Employers continue to ignore the signals sent by the recent stock market fracture. They are still hoarding their low cost labor forces at a record rate, exceeding that of any past bubble in history.

First time claims for unemployment compensation continued their string of record lows for the same week of the year. The actual number, not subject to any seasonal hocus pocus was 215,000 (rounded).  That was just 1,520 claims per million employed workers last week. That compares with 1,905 per million in the same week of 2007 just as the housing bubble was beginning to implode and 1,841 in that week of 2000 a few months after the internet bubble had begun to implode.

The Department of Labor (DoL) reports the unmanipulated numbers that state unemployment offices actually count and report each week. This week it said, “The advance number of actual initial claims under state programs, unadjusted, totaled 215,483 in the week ending September 26, a decrease of 3,856 (or -1.8 percent) from the previous week. The seasonal factors had expected a decrease of 11,741 (or -5.4 percent) from the previous week. There were 227,571 initial claims in the comparable week in 2014.”

The record low is apparent on this chart.

We use actual data, as opposed to the seasonally manipulated headline numbers which Big Media shovels out for mass consumption. We need to see from the actual numbers if there’s any evidence of trend change. To do that we look at how the current week compares with the comparable week in prior years.

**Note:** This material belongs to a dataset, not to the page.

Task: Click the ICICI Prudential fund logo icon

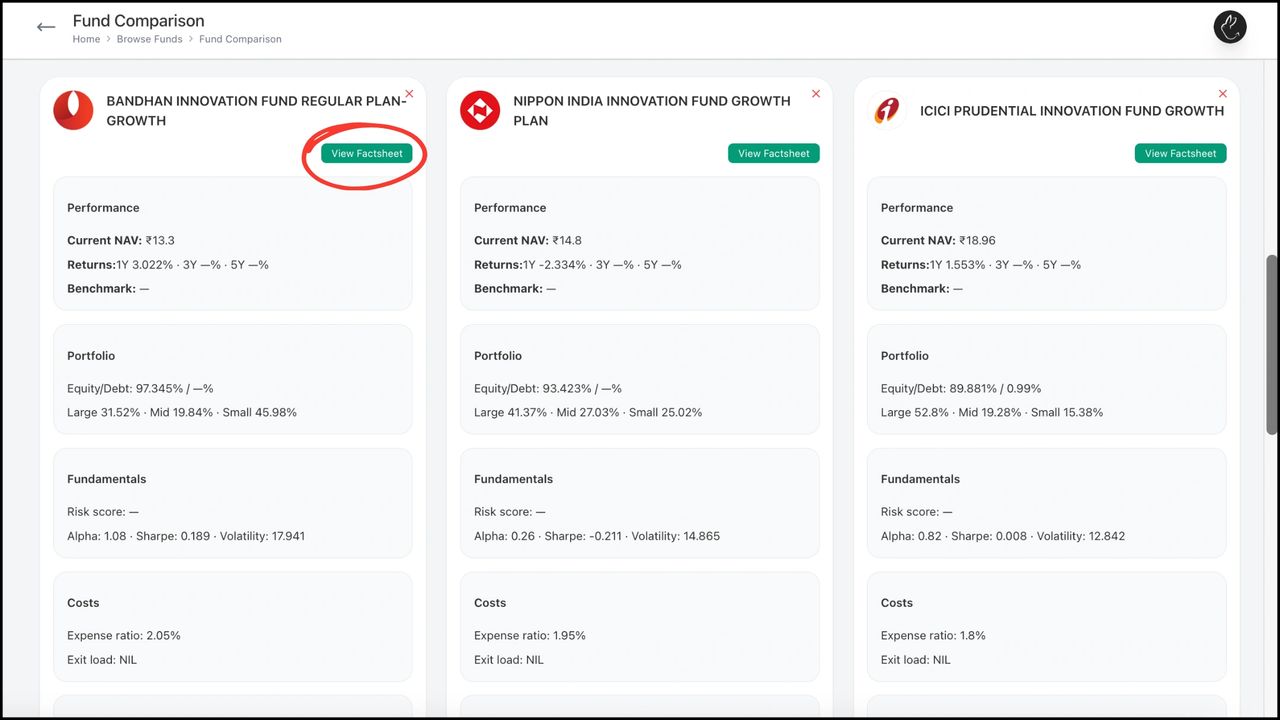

The actual change for the current week versus the prior week was a decline in claims of -3,800 (rounded). The 10 year average for actual data for that week was a decrease of -12,600. This year was worse than that average and worse than this week of 2014 which had a decline of -12,200. This is the second straight week where the performance was both weaker than the 10 year average and worse than last year. However, it’s still too early to say whether that hints at trend change.

Week to week changes are noisy. What matters is the trend. Since 2010 the annual change rate each week has mostly fluctuated between -5% and -15%. Last week was within that range with a year to year drop of -5.3%.